START Input records

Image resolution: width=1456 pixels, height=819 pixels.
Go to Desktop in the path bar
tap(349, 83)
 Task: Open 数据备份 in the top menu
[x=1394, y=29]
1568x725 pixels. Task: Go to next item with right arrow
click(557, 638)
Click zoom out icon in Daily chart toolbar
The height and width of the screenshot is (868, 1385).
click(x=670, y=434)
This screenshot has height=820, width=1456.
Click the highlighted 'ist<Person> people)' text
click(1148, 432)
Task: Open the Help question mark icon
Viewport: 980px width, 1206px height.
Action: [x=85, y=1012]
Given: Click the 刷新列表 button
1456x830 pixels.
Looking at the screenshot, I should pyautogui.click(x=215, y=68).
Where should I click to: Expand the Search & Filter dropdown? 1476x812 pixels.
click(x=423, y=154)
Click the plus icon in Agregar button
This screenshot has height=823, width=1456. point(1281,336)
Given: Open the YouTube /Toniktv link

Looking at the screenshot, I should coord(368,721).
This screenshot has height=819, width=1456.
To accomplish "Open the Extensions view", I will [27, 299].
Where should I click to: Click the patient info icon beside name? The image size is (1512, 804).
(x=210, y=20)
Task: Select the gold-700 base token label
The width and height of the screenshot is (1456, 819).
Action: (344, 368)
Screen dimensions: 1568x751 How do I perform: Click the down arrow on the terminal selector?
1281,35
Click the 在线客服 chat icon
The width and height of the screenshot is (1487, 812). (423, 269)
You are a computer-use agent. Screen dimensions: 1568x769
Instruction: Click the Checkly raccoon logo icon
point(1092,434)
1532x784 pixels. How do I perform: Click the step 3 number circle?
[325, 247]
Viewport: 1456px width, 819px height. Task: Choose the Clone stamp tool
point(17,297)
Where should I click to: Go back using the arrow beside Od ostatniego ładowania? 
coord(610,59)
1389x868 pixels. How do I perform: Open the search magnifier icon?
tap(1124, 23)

END Input records

- _Your task_
Retype the whole listing without changing anything.

- _Written solution_
Image resolution: width=1456 pixels, height=819 pixels.
Go to Desktop in the path bar
tap(349, 83)
 Task: Open 数据备份 in the top menu
[x=1394, y=29]
1568x725 pixels. Task: Go to next item with right arrow
click(557, 638)
Click zoom out icon in Daily chart toolbar
The height and width of the screenshot is (868, 1385).
click(x=670, y=434)
This screenshot has height=820, width=1456.
Click the highlighted 'ist<Person> people)' text
click(1148, 432)
Task: Open the Help question mark icon
Viewport: 980px width, 1206px height.
Action: [x=85, y=1012]
Given: Click the 刷新列表 button
1456x830 pixels.
Looking at the screenshot, I should pyautogui.click(x=215, y=68).
Where should I click to: Expand the Search & Filter dropdown? 1476x812 pixels.
click(x=423, y=154)
Click the plus icon in Agregar button
This screenshot has height=823, width=1456. point(1281,336)
Given: Open the YouTube /Toniktv link

Looking at the screenshot, I should coord(368,721).
This screenshot has height=819, width=1456.
To accomplish "Open the Extensions view", I will [27, 299].
Where should I click to: Click the patient info icon beside name? The image size is (1512, 804).
(x=210, y=20)
Task: Select the gold-700 base token label
The width and height of the screenshot is (1456, 819).
Action: (344, 368)
Screen dimensions: 1568x751 How do I perform: Click the down arrow on the terminal selector?
1281,35
Click the 在线客服 chat icon
The width and height of the screenshot is (1487, 812). (423, 269)
You are a computer-use agent. Screen dimensions: 1568x769
Instruction: Click the Checkly raccoon logo icon
point(1092,434)
1532x784 pixels. How do I perform: Click the step 3 number circle?
[325, 247]
Viewport: 1456px width, 819px height. Task: Choose the Clone stamp tool
point(17,297)
Where should I click to: Go back using the arrow beside Od ostatniego ładowania? 
coord(610,59)
1389x868 pixels. How do I perform: Open the search magnifier icon?
tap(1124, 23)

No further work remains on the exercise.